● **What you will do**: With the pictures excluded, output only the lines from the one containing "The image size is (449, 790)." through the last line of the entries, unchanged.

● **Recorded data**:
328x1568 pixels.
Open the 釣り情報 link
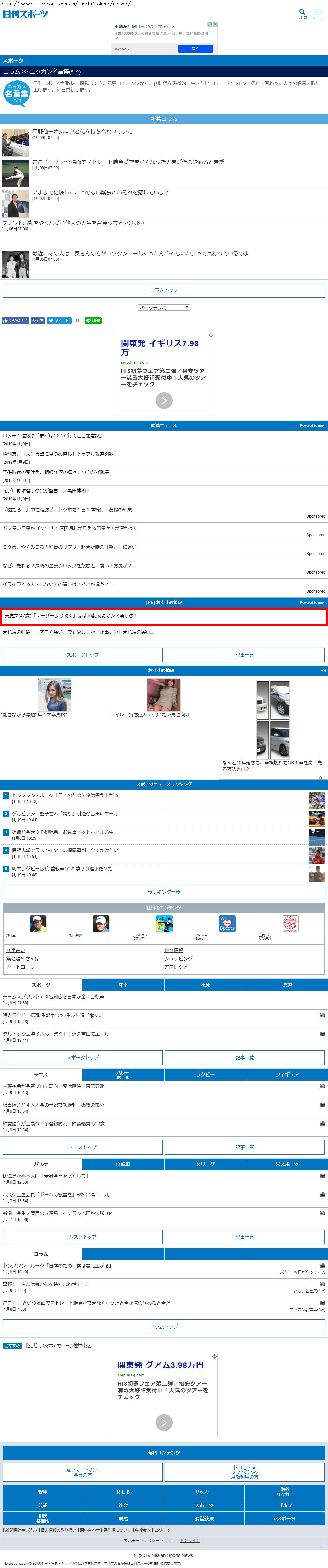173,950
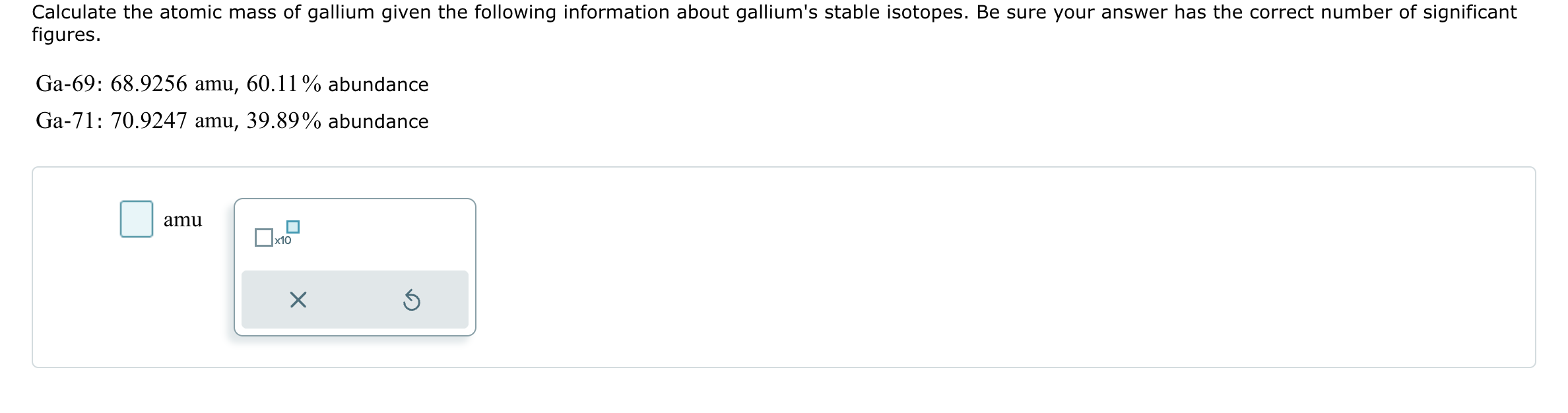
Task: Click the X clear-answer icon
Action: tap(298, 300)
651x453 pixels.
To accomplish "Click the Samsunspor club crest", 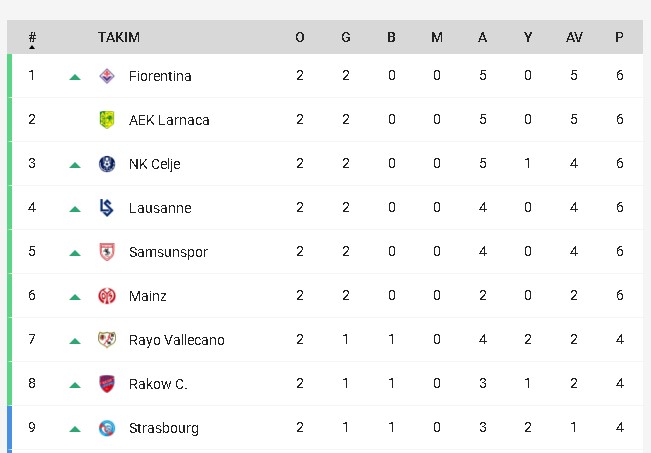I will coord(107,252).
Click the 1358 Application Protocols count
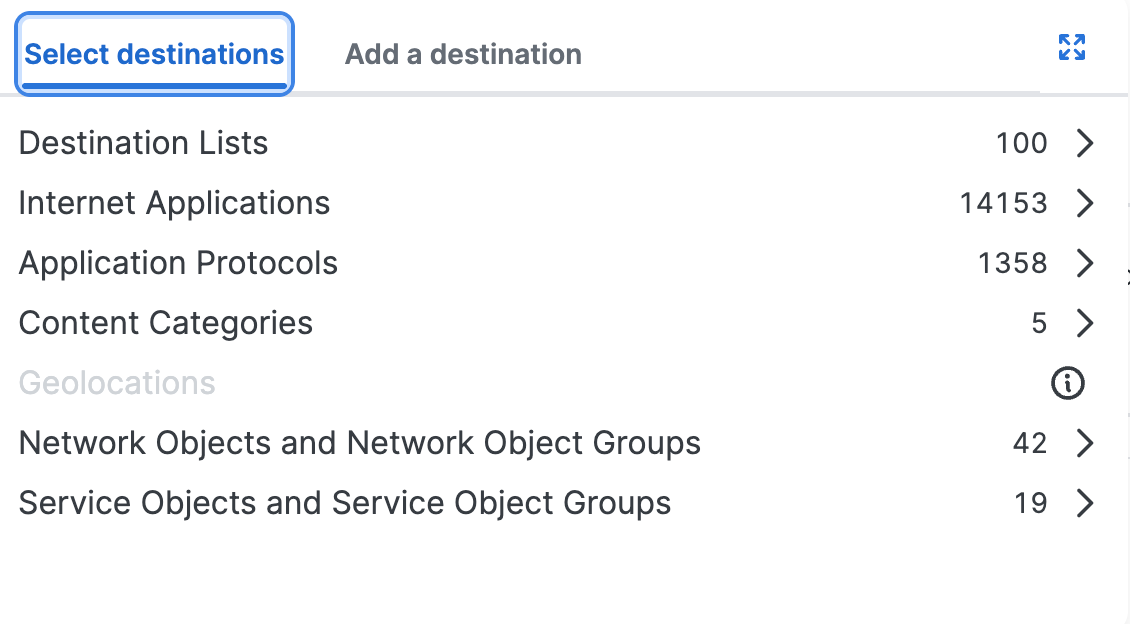1130x624 pixels. click(1013, 263)
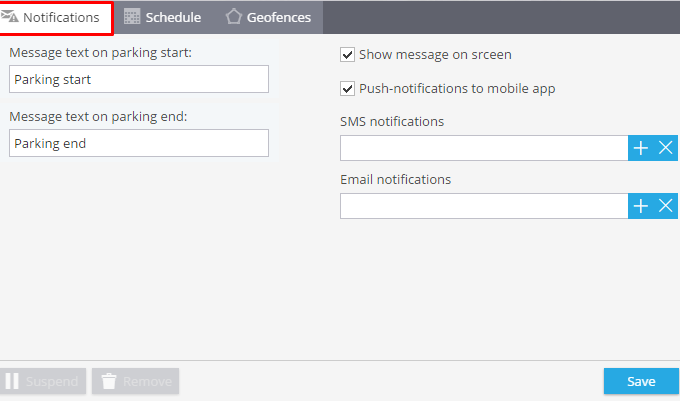Save the notification settings
This screenshot has width=680, height=401.
point(641,381)
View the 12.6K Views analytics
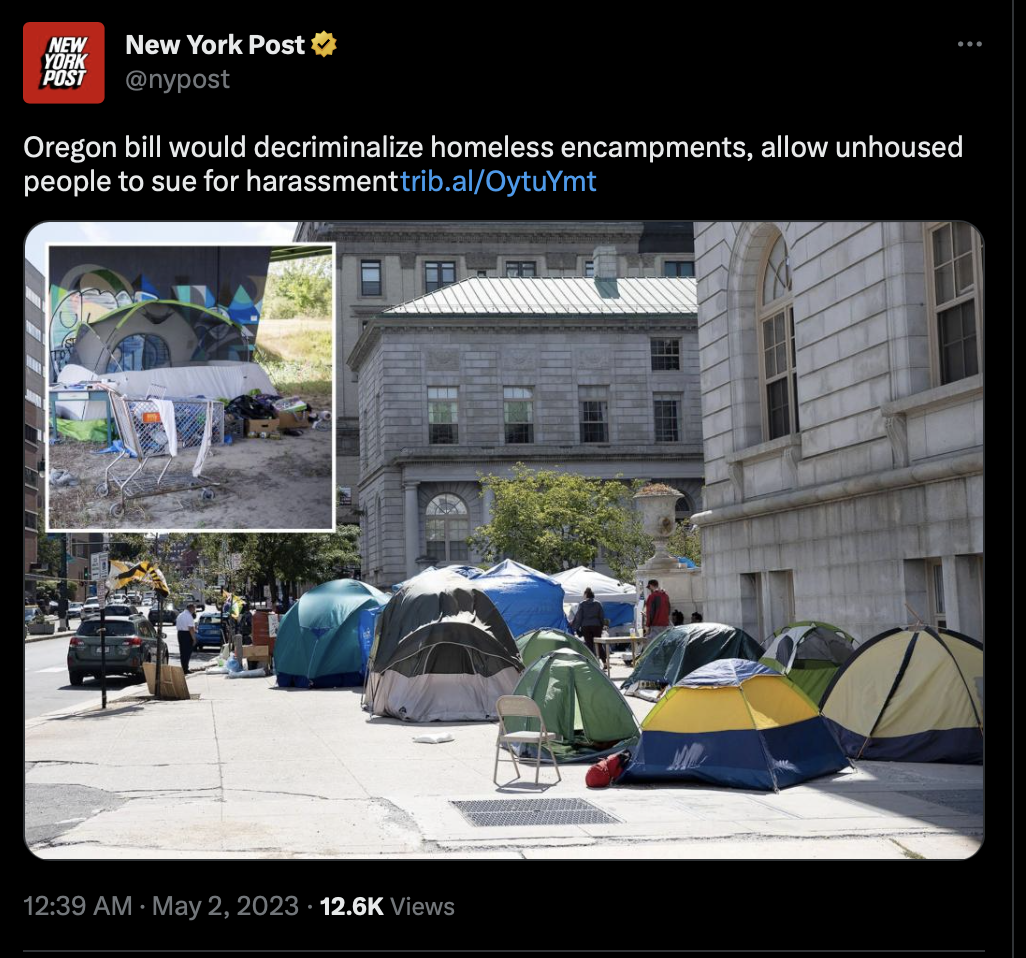Screen dimensions: 1026x958 pos(387,906)
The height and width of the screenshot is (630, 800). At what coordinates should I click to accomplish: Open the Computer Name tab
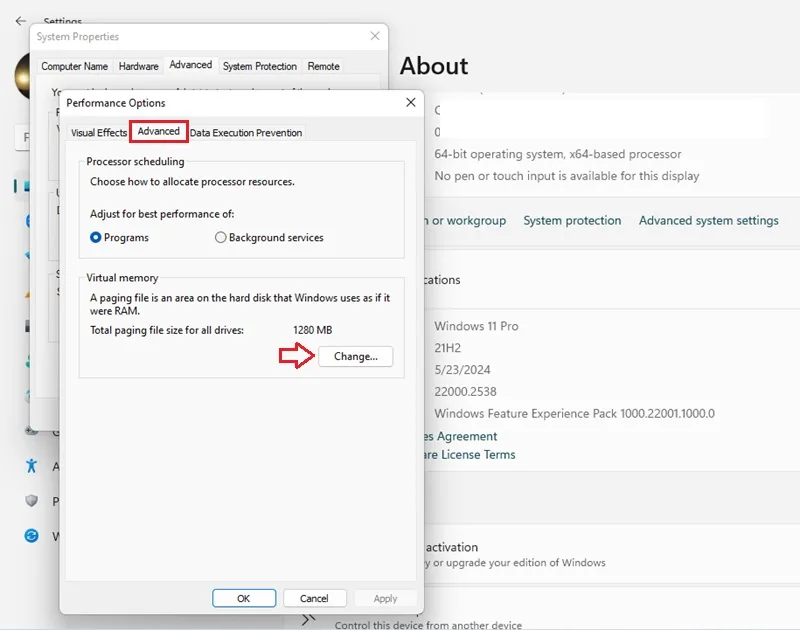(x=74, y=66)

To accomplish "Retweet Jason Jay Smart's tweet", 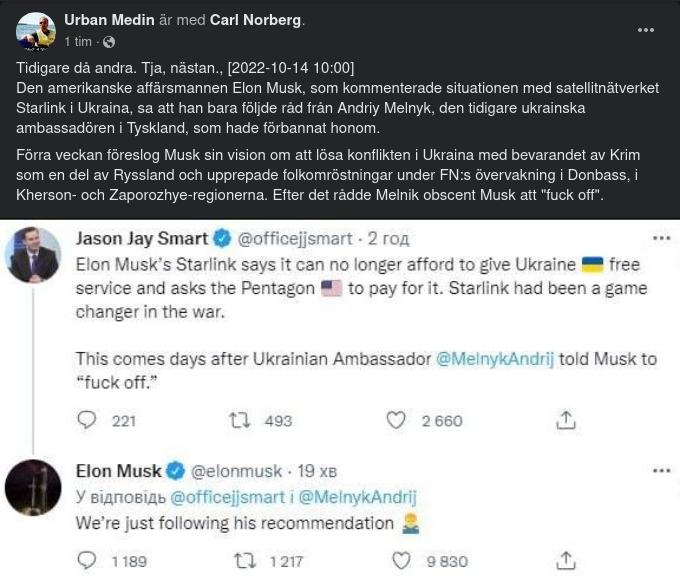I will [x=240, y=420].
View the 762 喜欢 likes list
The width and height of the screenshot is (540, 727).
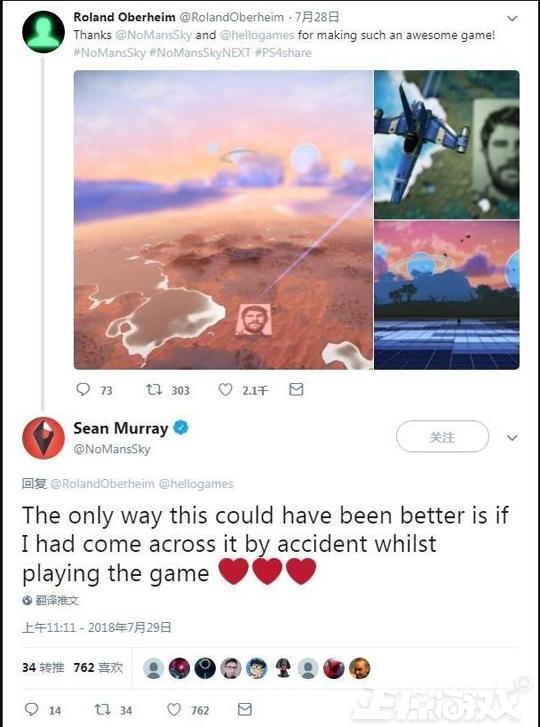[98, 668]
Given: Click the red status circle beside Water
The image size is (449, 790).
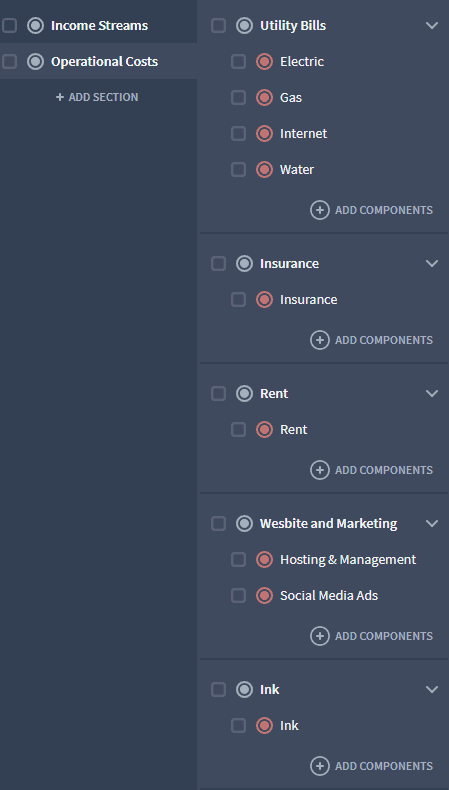Looking at the screenshot, I should (x=265, y=170).
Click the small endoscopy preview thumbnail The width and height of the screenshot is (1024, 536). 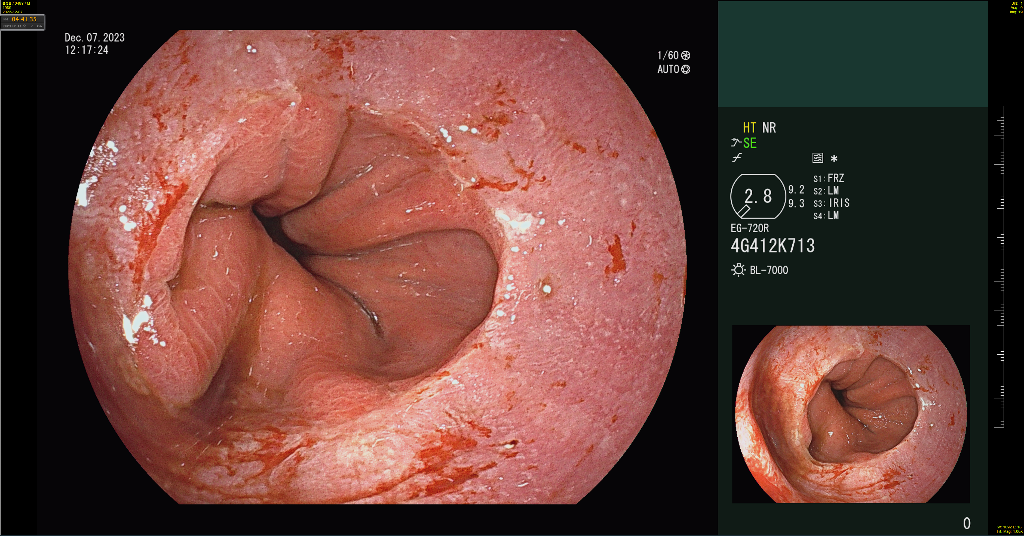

● **Output below**:
The image size is (449, 790).
Looking at the screenshot, I should (x=265, y=170).
Click the small endoscopy preview thumbnail The width and height of the screenshot is (1024, 536). 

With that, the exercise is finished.